«Cuesta denunciar por miedo a que te tachen de esto o lo otro»

C. R. AVILÉS.

Ocurrió en el lavadero de la avenida de Lugo en 2013, el juicio se celebró cuatro años después y la sentencia condenatoria por violación acaba de convertirse en firme. Seis años después, la víctima, que hoy tiene cuarenta años, continúa en tratamiento psicológico y sufre recaídas. Tras superar los sentimientos iniciales de «vergüenza» y «miedo a que te tachen de esto o lo otro», de culparse, de sentirse «frustrada» y de ser incapaz de recomponer su vida sentimental, quiere compartir sus sentimientos por si pudieran ayudar a alguna otra mujer que haya pasada por una situación similar.
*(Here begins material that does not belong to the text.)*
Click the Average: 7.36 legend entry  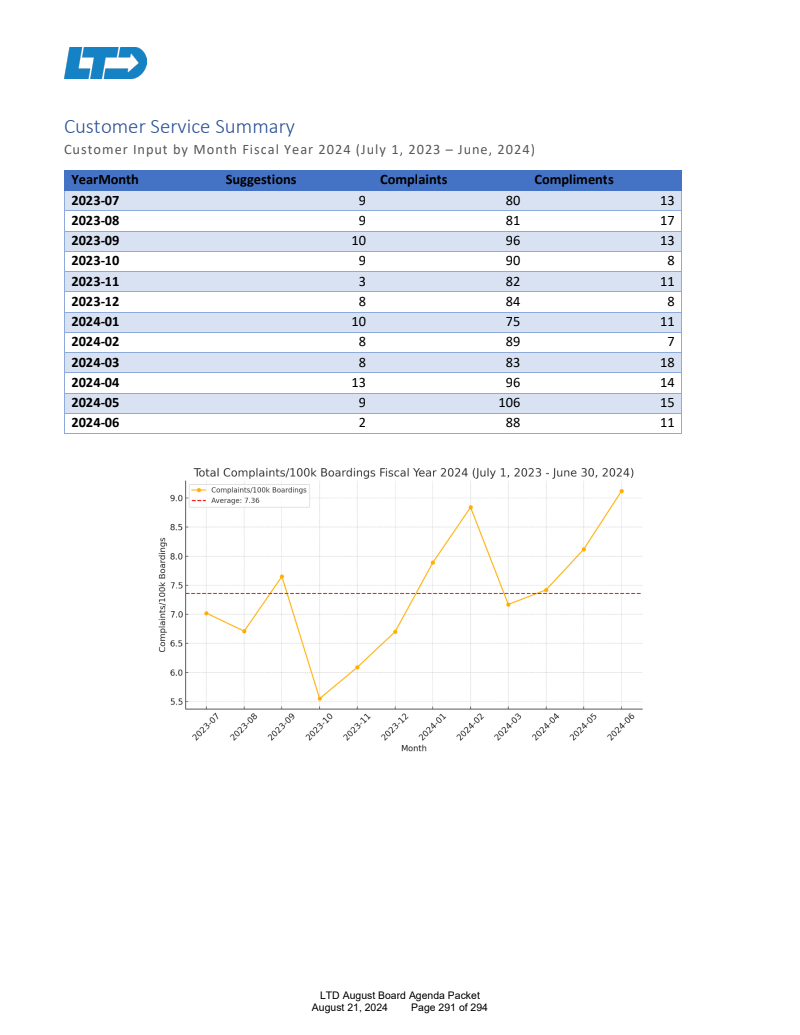(x=234, y=500)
A esta mujer avilesina, abordada por un hombre senegalés aquella mañana del 27 de junio cuando ella corría por la zona, la vida le dio un giro de 180 grados y dejó de ser ella. Se hundió. Dejó de hacer deporte, engordó cuarenta kilos y se metió en sí misma, tratando de evitar que su caso trascendiera, que sus padres, que son mayores, se enteraran de lo sucedido. Sus únicos soportes en estos seis años han sido su hermana y su abogado Carlos Villar, al que agradece su «preocupación». «Fue el único que, en todo este tiempo, me ha llamado esporádicamente para preguntarme qué tal», porque el olvido de todo el personal involucrado en un caso de esta características se puede interpretar como insensibilidad. «Luego nunca nadie te vuelva a preguntar qué tal estás», se lamenta, mientras trata de salir adelante por orgullo personal y «por mis hijos», dice.